O repórter retomou o fio da
meada. Por que, afinal, só o carro
do companheiro Élvio continuava trafegando sem identificação.
E Carlos Alberto: "Eu disse a ele.
Seu carro ainda está sem. Ele disse: "Ôpa, eu nunca reparei, vamos
lá ver". Está confeccionando, enfim...".
O repórter insistiu. Mas se o
próprio Élvio ordenou a fixação
de adesivos em todos os carros,
por que só o dele cintila como exceção? "Isso é uma coisa que tenho que apurar pra você", respondeu Carlos Alberto. "Vou esperar ele chegar e te dou retorno.
Você fala com ele."
Como não houve novo contato,
o repórter voltou a procurar o
companheiro Élvio no final da
tarde de quinta-feira. "Está em
reunião fora do ministério", informou-se em seu gabinete.
"Quando ele chegar, telefona de
volta." Não telefonou.
Súbito, o Astra renitente passou
a deslizar pelo asfalto de Brasília
com os dizeres "Governo Federal"
grudados nas portas. Nem foi preciso mandar confeccionar. Havia
adesivos de sobra no Ministério
do Planejamento.
Luiz Carlos, o exonerado, ainda
dá expediente na garagem, um
setor que chefiava havia sete
anos.

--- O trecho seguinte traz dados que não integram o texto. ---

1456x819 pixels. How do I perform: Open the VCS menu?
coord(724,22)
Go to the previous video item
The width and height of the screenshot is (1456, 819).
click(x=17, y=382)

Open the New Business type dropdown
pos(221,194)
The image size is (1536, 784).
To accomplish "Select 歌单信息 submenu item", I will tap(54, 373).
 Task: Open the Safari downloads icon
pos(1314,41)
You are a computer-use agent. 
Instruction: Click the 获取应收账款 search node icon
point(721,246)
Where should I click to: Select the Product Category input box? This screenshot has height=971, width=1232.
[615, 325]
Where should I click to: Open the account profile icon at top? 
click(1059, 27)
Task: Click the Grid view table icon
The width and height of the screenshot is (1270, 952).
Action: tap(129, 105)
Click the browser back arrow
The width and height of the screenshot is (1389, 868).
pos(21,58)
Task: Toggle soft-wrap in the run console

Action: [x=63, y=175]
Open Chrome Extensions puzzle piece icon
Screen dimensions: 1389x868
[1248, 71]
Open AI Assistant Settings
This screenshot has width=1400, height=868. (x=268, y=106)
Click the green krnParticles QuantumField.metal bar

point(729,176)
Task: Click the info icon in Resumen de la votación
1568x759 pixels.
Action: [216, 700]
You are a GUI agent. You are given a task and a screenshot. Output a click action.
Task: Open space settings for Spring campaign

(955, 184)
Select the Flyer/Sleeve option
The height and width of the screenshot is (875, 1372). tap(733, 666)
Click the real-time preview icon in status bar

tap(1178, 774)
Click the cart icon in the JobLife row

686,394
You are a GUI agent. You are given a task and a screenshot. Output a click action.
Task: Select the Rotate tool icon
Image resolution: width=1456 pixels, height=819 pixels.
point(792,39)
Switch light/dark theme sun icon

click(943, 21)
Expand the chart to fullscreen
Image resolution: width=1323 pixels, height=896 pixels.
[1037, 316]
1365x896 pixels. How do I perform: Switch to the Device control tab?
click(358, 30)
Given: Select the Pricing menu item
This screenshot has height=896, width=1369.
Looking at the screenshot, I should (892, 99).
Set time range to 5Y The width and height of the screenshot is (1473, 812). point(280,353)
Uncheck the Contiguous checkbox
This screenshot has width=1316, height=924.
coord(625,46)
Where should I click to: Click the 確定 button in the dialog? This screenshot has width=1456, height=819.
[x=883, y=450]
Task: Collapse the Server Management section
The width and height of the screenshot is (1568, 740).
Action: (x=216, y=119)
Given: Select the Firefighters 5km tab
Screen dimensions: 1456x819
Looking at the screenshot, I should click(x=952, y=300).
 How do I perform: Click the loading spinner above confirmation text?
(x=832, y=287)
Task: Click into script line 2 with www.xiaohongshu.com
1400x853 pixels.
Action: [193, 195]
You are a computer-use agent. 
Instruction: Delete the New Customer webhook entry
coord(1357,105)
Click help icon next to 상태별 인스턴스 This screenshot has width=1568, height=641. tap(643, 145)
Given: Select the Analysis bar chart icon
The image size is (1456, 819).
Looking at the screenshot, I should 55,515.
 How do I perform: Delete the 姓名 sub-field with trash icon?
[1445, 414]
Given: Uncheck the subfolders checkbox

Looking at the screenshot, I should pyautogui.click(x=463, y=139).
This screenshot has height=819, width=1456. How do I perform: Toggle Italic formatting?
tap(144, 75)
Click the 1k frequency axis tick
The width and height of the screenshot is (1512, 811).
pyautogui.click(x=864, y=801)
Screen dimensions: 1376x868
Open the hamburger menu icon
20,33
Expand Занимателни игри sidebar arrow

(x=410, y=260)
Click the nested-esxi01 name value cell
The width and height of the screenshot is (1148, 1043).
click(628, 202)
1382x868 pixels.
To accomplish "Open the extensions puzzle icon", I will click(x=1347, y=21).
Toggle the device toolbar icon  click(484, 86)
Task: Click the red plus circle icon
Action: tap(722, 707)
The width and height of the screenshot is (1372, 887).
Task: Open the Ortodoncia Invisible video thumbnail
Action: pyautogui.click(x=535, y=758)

A destituição do comando
custou-lhe uma gratificação de
R$ 800. Ingressou no serviço público em 1977, por concurso. Procurado, não quis falar. Seus colegas contam que, por ora, ninguém se dignou a informar a ele
as razões da exoneração.
O extremismo conservador do
ex-PT recua aos padrões do Brasil
colônia. Um tempo em que o sinhozinho da casa-grande, apto a
ocupar postos graduados na administração pública e a ganhar
sesmarias, encarava com soberba
a bugrada, sempre às voltas com
"temas sem importância". Impolutos, não se achavam devedores
de nada. Muito menos de explicações.